─── Information provided ───

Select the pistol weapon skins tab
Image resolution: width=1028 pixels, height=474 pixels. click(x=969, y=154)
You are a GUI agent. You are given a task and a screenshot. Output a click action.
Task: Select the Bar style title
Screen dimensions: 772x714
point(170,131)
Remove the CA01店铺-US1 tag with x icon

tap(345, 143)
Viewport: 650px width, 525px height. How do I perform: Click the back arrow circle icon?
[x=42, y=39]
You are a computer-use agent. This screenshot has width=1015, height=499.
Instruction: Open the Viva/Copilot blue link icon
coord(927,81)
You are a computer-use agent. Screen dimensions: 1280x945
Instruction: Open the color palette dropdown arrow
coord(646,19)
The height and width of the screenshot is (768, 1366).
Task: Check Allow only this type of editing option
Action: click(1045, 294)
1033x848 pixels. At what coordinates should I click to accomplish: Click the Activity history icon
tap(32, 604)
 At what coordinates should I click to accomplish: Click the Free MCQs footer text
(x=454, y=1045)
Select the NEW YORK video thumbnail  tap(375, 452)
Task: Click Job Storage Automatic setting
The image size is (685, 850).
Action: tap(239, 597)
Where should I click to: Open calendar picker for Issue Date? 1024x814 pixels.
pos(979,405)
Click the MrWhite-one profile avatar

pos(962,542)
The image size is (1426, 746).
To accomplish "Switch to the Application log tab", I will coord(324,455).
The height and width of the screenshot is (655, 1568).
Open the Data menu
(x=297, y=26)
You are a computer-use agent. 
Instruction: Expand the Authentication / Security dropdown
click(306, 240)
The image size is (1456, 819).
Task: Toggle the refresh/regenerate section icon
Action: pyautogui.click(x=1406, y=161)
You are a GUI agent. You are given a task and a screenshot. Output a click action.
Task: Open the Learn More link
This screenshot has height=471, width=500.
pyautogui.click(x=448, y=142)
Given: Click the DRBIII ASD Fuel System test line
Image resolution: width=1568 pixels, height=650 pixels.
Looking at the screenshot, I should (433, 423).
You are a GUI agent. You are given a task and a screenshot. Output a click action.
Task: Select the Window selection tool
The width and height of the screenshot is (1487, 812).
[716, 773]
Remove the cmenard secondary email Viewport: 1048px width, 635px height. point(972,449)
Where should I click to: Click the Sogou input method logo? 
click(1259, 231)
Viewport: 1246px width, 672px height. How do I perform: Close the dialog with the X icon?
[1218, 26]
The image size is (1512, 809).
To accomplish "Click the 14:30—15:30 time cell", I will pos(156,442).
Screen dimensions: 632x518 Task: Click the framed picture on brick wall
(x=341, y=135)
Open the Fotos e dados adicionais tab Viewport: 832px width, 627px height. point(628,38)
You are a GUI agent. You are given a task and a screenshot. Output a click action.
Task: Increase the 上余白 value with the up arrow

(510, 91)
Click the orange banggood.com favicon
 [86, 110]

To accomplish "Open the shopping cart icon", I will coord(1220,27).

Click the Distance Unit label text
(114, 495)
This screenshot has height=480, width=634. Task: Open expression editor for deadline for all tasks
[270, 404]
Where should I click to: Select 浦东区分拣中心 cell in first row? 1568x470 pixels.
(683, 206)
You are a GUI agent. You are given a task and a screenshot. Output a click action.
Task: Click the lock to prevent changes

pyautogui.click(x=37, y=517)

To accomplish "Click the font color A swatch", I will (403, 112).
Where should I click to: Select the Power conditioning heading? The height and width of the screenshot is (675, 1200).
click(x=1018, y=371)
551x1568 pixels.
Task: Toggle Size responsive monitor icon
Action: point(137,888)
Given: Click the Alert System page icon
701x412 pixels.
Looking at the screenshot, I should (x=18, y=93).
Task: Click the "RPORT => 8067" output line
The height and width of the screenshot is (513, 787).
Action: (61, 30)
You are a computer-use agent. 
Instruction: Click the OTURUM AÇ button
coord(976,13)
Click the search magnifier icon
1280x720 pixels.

───

### Exercise objective:
When the word "System" occurs in a line above, list that line.

### The answer:
Given: Click the DRBIII ASD Fuel System test line
Given: Click the Alert System page icon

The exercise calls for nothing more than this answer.